Generating Wikipedia by Summarizing Long Sequences
Original paper ยท Liu et al 2018
Researchers from Google Brain propose a variant of the original encoder-decoder Transformer containing only a stack of decoder modules which they suggest performs better on longer input sequences than RNNs (at the time still very popular) and encoder-decoder Transformers.
The paper considers the task of multi-document summarization where the input is comprised of a Wikipedia title and a collection of non-Wikipedia reference documents with a target being the actual Wikipedia text. They describe a first attempt to abstractively generate the lead. Here, the phrase abstractively is of importance, as it refers to the generation of new text as opposed to concatenating sentences from the input to form a summary (extractive generation).

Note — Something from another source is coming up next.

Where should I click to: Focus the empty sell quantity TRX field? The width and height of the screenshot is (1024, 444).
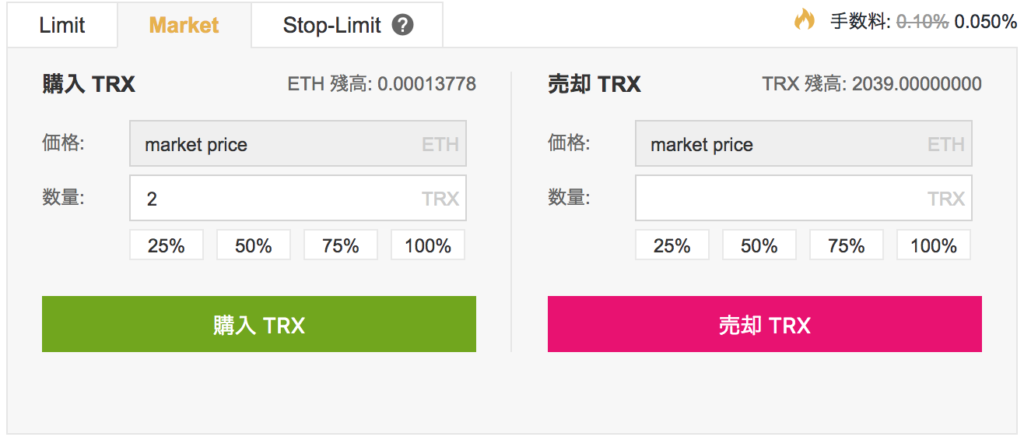(803, 198)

As mentioned, the input material consists of cited sources from the wikipedia articles and web search results (top-10 cleaned for clones and the wikipedia article itself). Raw text input is created by a simple concatenation of paragraphs in order which is then encoded using sub-word tokenization with a vocabulary size of 32,000. Given very long input sequences (up to L = 11,000) the abstractive model, W, learns to write articles, treated as a sequence transduction problem.

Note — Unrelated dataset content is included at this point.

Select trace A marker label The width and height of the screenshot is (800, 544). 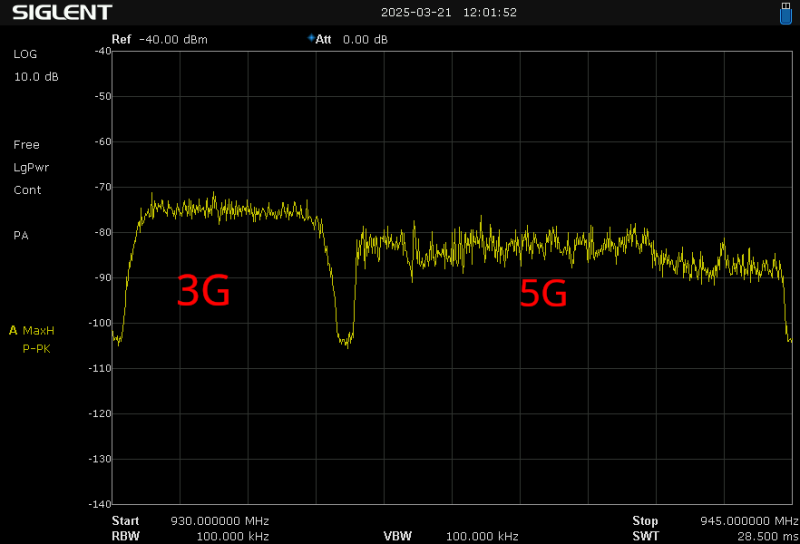pos(13,330)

Considering the traditional Transformer Encoder-Decoder's (T-ED) quadratic complexity in input sequence length the authors devised a simple yet effective modification that drops the encoder module (reducing model parameters by almost 50%), combines the input and output sequences into a single "sentence" and is trained as a standard language model. This is very similar to the approaches of BERT and GPT-2 that we've looked at earlier. This, combined with a few memory saving techniques, is what comprises the model architecture as proposed by the authors. This paper was one, if not the first, to propose splitting the traditional T-ED structure into models based solely on encoder or decoder stacks and it's since been used frequently in the language modelling domain.